Jakarta – Program unggulan Pemerintahan Prabowo-Gibran, Makan Bergizi Gratis (MBG), mendapat alokasi anggaran sebesar Rp71 triliun dalam Anggaran Pendapatan dan Belanja Negara (APBN) 2025. Meski anggaran tersebut besar, masih dianggap belum mencukupi untuk menjamin kelancaran program hingga akhir tahun. Kondisi ini memunculkan berbagai usulan pendanaan tambahan.
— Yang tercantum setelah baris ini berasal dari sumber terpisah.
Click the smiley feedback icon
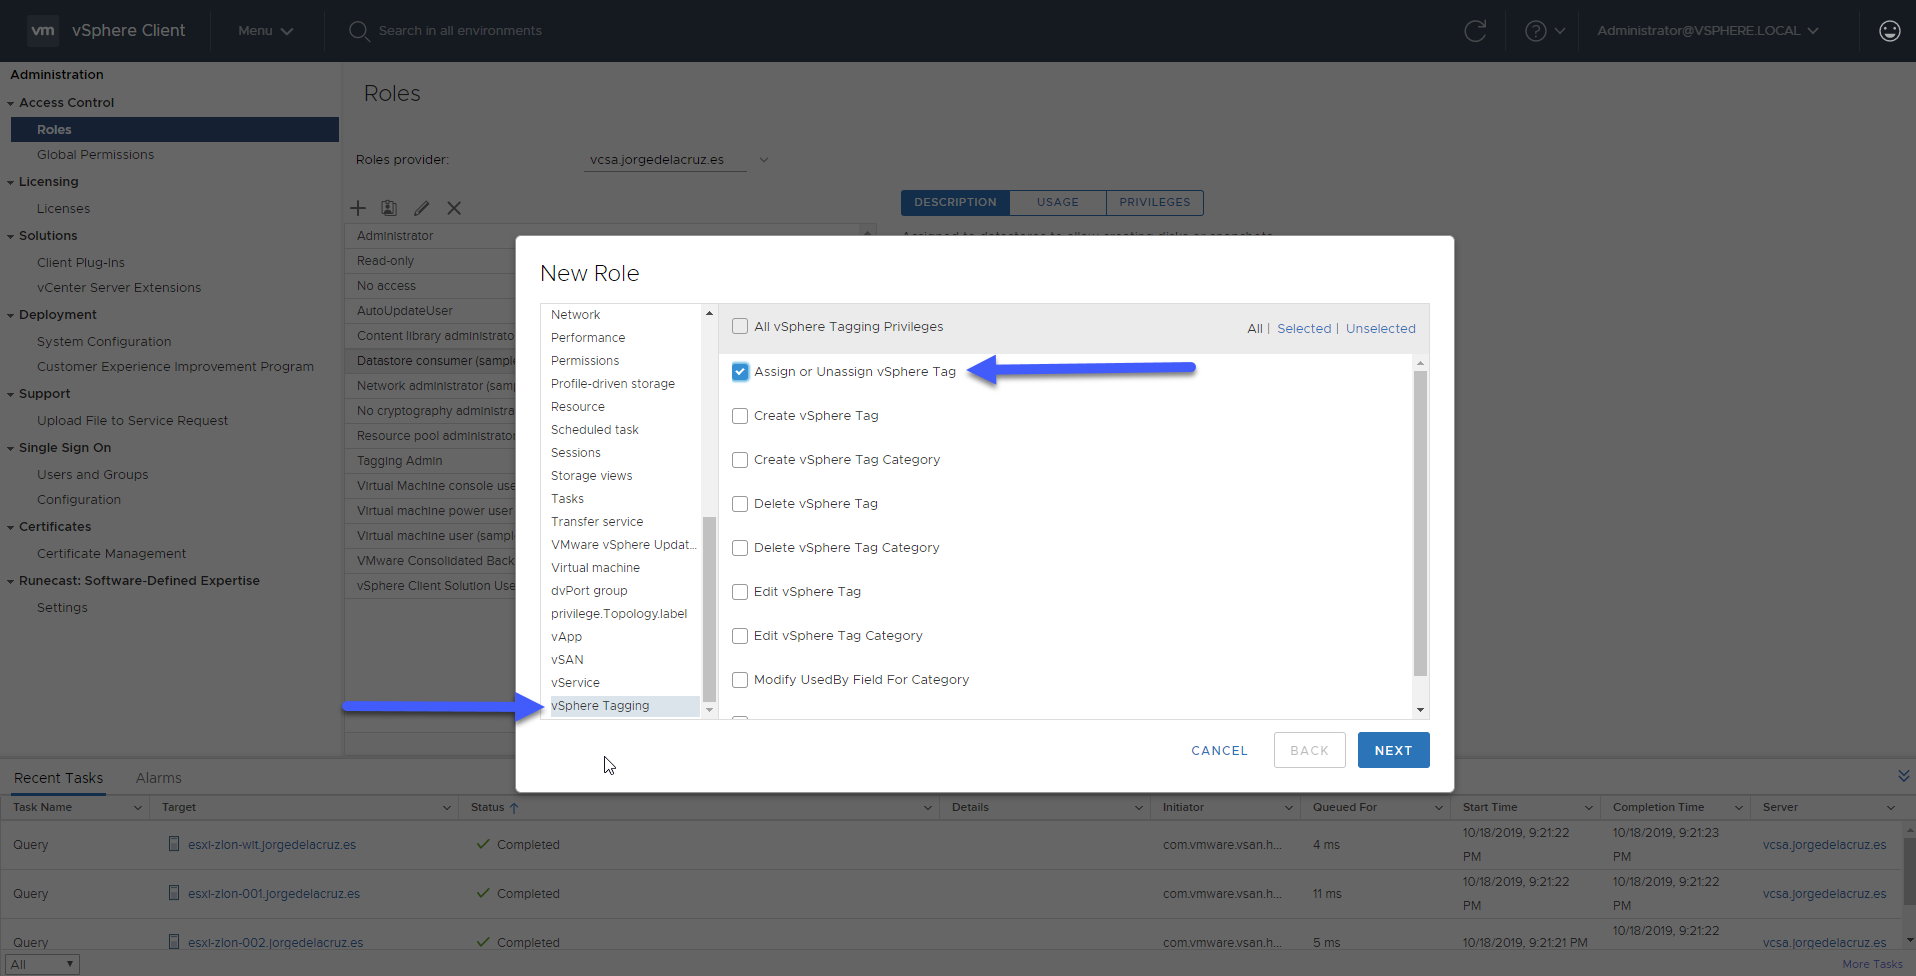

Menurut Wakil Menteri Pendidikan Dasar dan Menengah, Atip Latipulhayat, program MBG merupakan langkah konkret pemerintah untuk memastikan generasi muda memperoleh gizi sesuai Angka Kecukupan Gizi (AKG).
Namun, sejak disahkan melalui Undang-Undang Nomor 62 Tahun 2024 tentang APBN 2025 pada 17 Oktober, besarnya anggaran program ini menjadi sorotan publik. Untuk mengatasi keterbatasan dana, pemerintah mengembangkan skema pendanaan melalui Satuan Pelayanan Pemenuhan Gizi (SPPG) di berbagai daerah, dengan memanfaatkan APBN dan Dana Desa.
Ketua Dewan Perwakilan Daerah (DPD), Sultan Bachtiar Najmudin, mengusulkan agar dana zakat juga digunakan untuk mendukung program ini. Namun, usulan ini tentu akan memicu pro dan kontra. Sebagian pihak akan menilai penggunaan dana zakat bertentangan dengan prinsip “gratis”, sedangkan pihak lain mendukung usulan tersebut dengan catatan program harus ditujukan kepada fakir miskin.
“Kalau program MBG ini menyasar fakir, miskin, maupun kelompok rentan, maka dana zakat bisa saja digunakan,” ujar Anggota Komisi VIII DPR RI, Abdul Fikri Faqih, Minggu (19/01/2025).
Fikri menekankan pentingnya akuntabilitas dalam pengelolaan dana zakat. Ia menyarankan agar dana dikelola lembaga resmi seperti Badan Amil Zakat Nasional (Baznas) atau Lembaga Amil Zakat (LAZ).